Vamos supor que o empreiteiro apenas detetou esse lapso depois de 60 dias após a consignação. Nesse caso, o CCP obriga-o a pagar-lhe do seu bolso 50% dos acabamentos exteriores em “falta”. Ou seja, o empreiteiro irá oferecer-lhe 5 mil Euros pelo único e simples motivo de não se ter debruçado com profundidade suficiente sobre essa parte da obra, enquanto andou a fazer desmatações, movimentos de terra e iniciou a estrutura em betão armado.
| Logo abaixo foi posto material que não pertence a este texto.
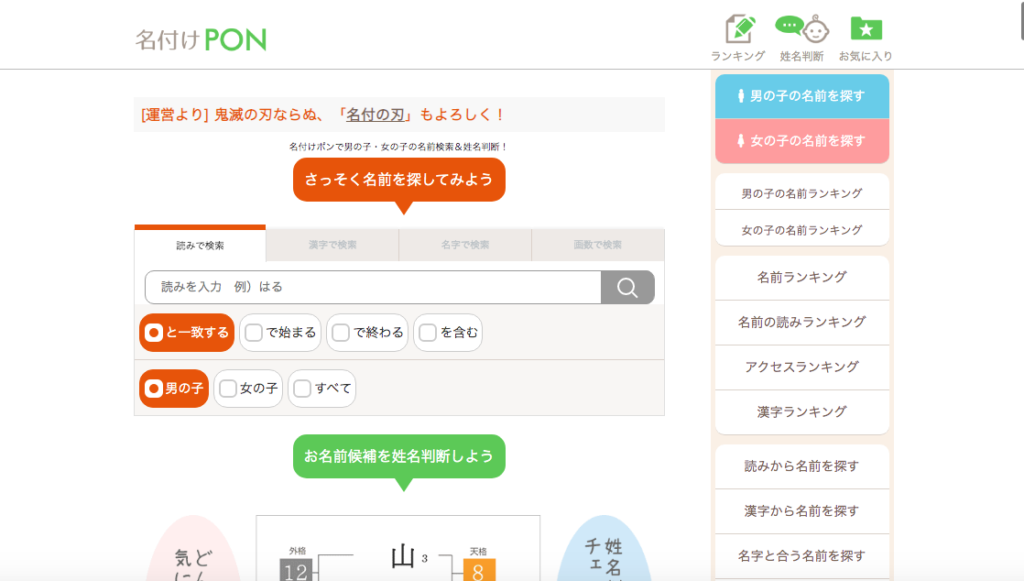This screenshot has width=1024, height=581.
Task: Select the と一致する radio option
Action: tap(187, 333)
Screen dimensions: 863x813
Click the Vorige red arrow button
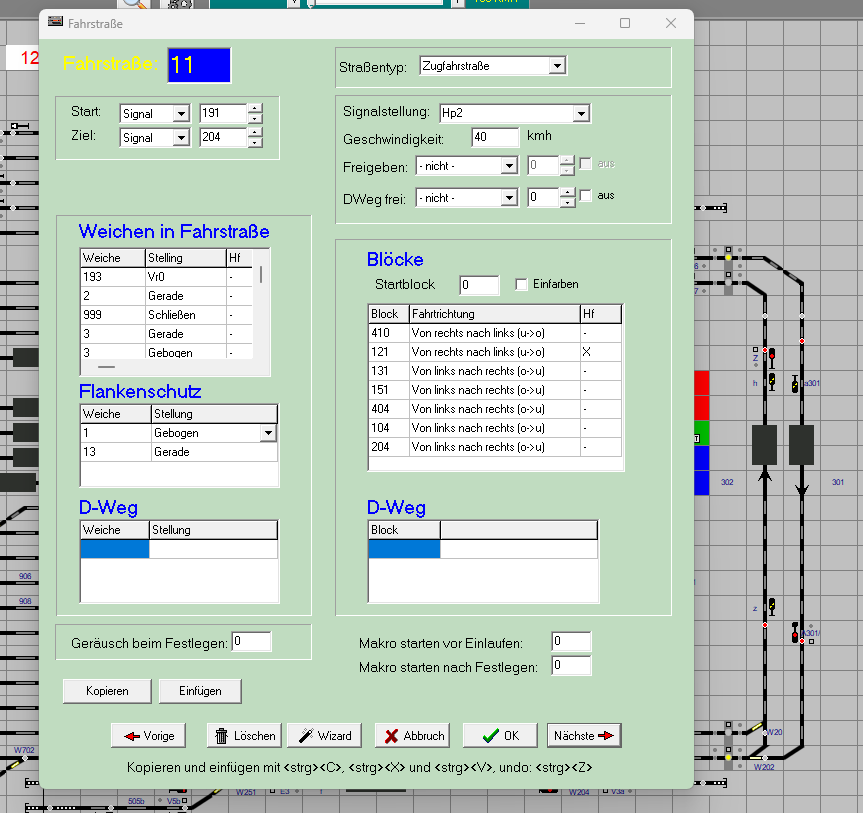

No fim da construção da moradia, o leitor, como dono de obra, vê-se obrigado a dar cumprimento a mais uma disposição do CCP e, embora possa reconhecer que o lapso do projetista em nada o prejudicou e até lhe reconheça todo o empenho e esteja plenamente satisfeito com o resultado, terá de o obrigar a pagar-lhe os restantes 5 mil Euros em “falta” para a conclusão dos acabamentos exteriores da moradia.
O empreiteiro, embora concorde ser um absurdo obrigar o projetista a pagar os referidos trabalhos, não deixa de considerar que é igualmente um absurdo ser ele a pagá-los. Vê-se assim obrigado a tirar partido de outra alínea do mesmo artigo do CCP, reclamando ao projetista a parte que inexplicavelmente foi obrigado a assumir durante a execução da obra.
No final, a moradia ficou exatamente como pretendia e teve o custo de construção inicialmente previsto de 250 mil Euros mas, por imposição da aplicação do CCP, pagou apenas 240 mil Euros pela mesma, sendo os restantes 10 mil Euros oferecidos pelo projetista.
Faz algum sentido? Este é o resultado da interpretação direta do CCP, onde um lapso inconsequente do projetista pode resultar, por um lado, no pagamento de uma indeminização por um prejuízo que não existiu e, por outro, no enriquecimento sem justa causa do dono de obra. A par do caso evidenciado, outras inconsistências têm sido apontadas ao CCP, revelando um distanciamento da realidade na matéria que pretende regular.
Não será imperioso que as leis sejam claras, especialmente num país onde os processos se arrastam nos tribunais? Não podemos ter um quadro legal dissonante da realidade que facilmente lesa os que rege. É urgente rever, uma vez mais, o CCP com uma maior participação de profissionais experientes no setor.